:: DATA RECORDS ::

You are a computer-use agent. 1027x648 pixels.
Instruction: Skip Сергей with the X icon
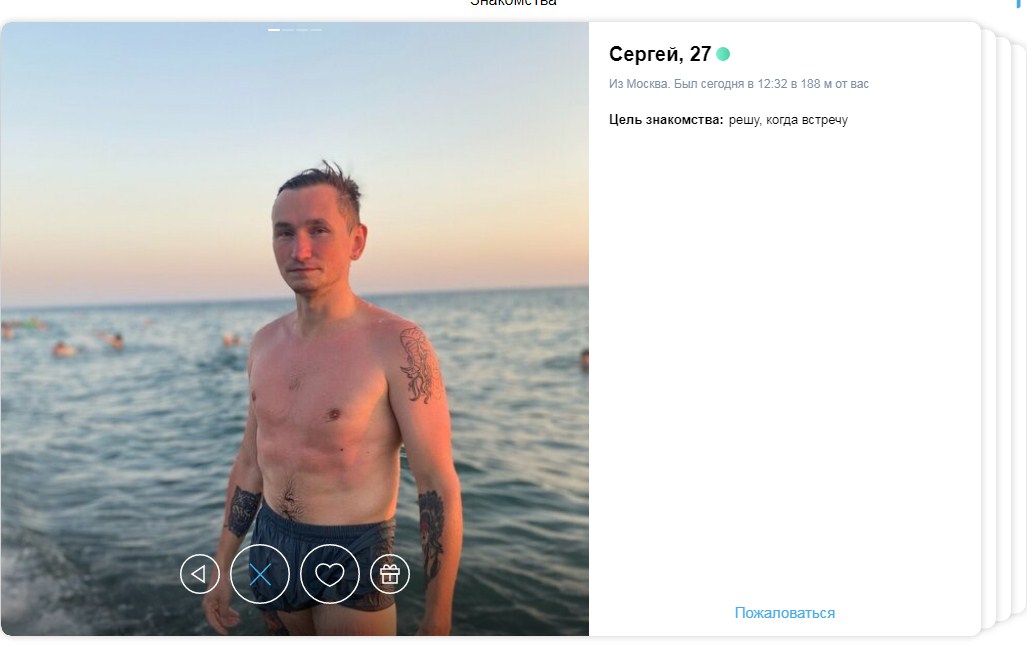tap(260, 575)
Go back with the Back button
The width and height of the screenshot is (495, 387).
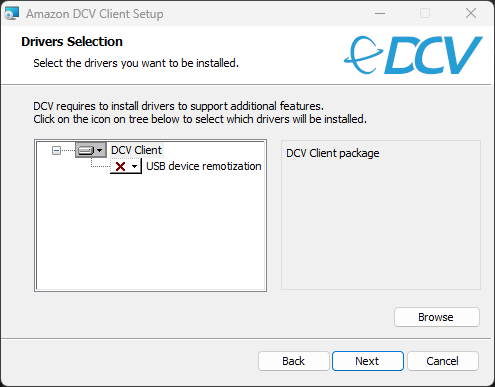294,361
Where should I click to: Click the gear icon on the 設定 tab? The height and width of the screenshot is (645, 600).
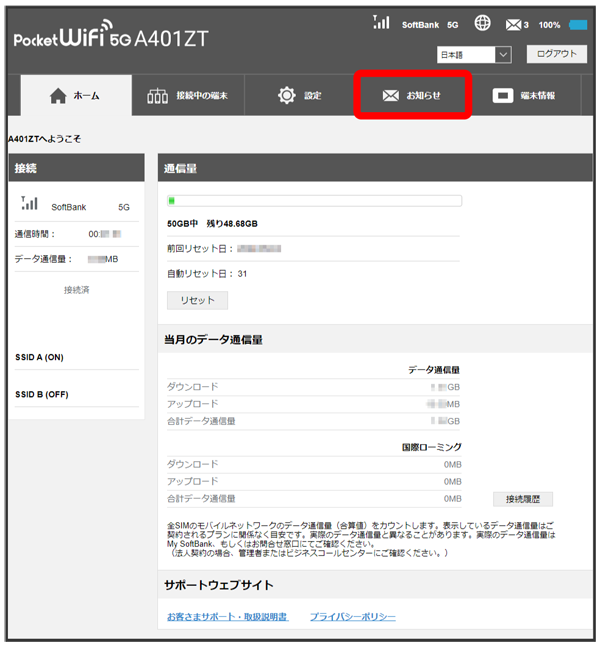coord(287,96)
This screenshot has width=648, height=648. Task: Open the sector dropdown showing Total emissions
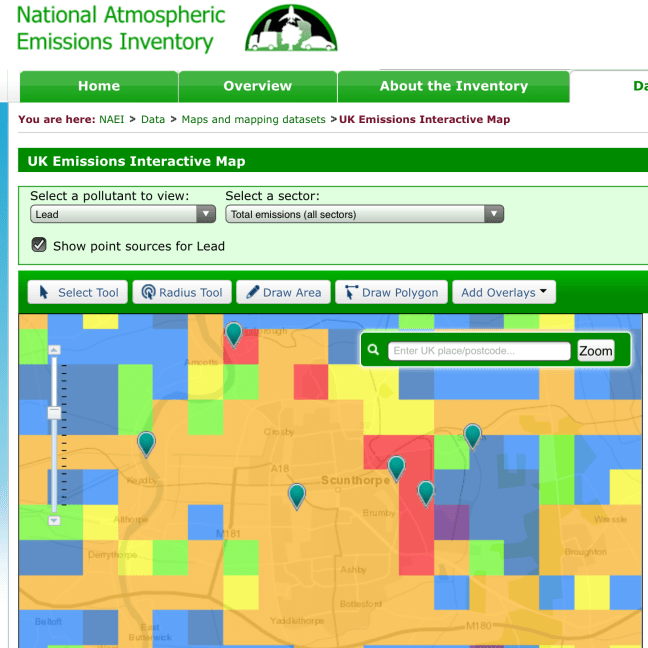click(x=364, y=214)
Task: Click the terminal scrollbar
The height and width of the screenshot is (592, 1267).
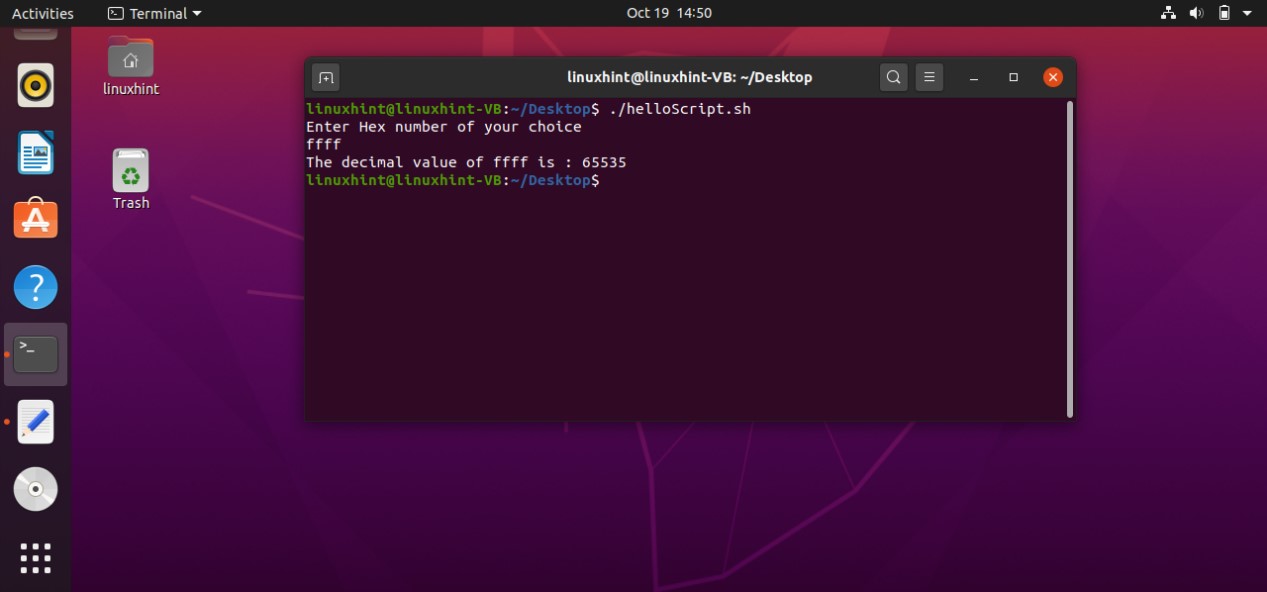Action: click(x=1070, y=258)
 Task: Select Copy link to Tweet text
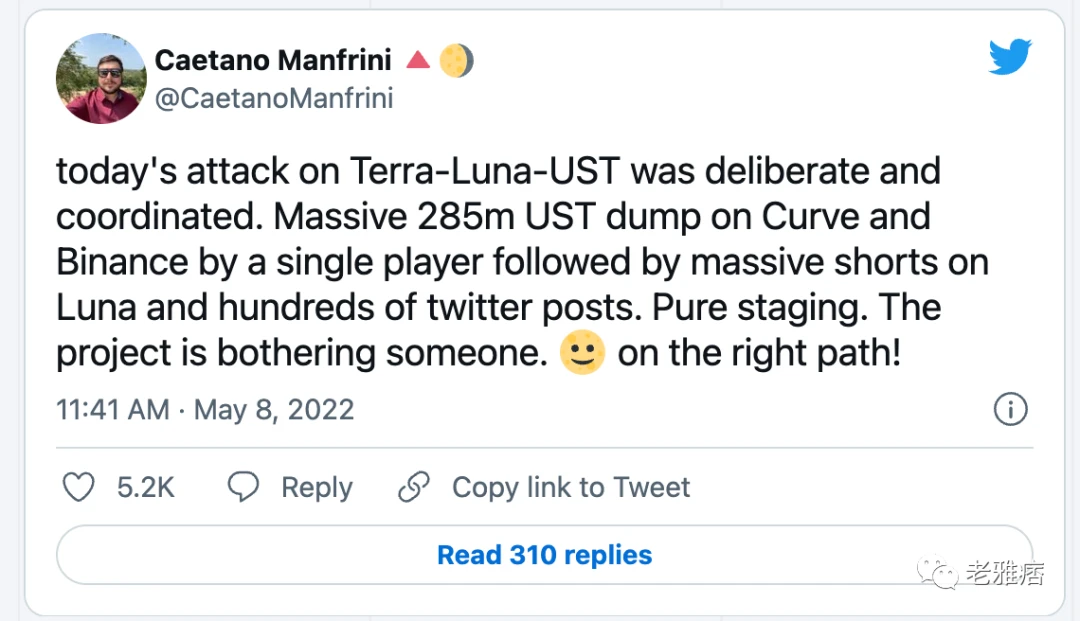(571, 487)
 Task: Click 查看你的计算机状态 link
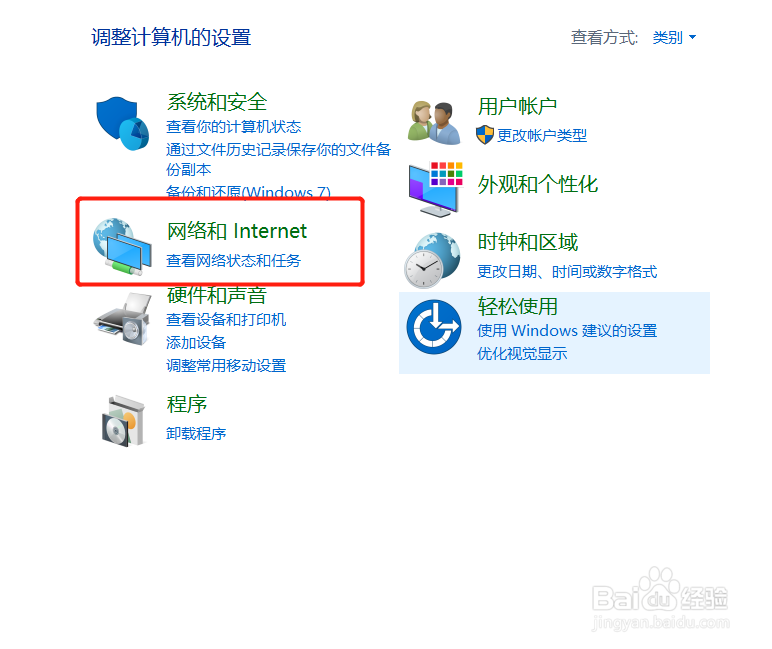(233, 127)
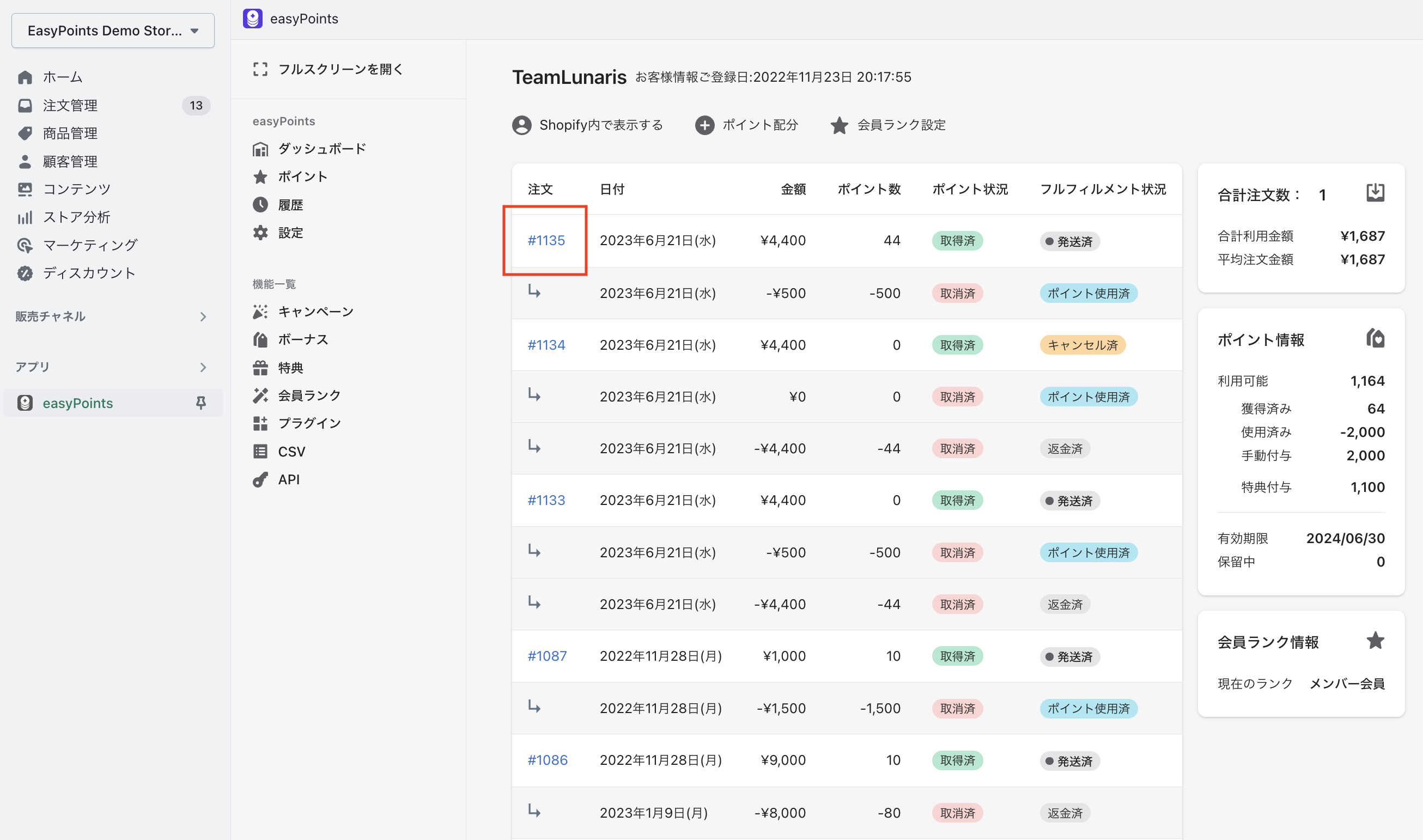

:::

§ WHAT THE TASK ASKS
Show each line from the entries above that contains the word "width", copied in full.

§ RIGHT ANSWER
The width and height of the screenshot is (495, 387).
Where should I click to: Click the gear icon on the 設定 tab? The height and width of the screenshot is (645, 600).
This screenshot has width=648, height=648. Task: Open the sector dropdown showing Total emissions
The height and width of the screenshot is (592, 1267).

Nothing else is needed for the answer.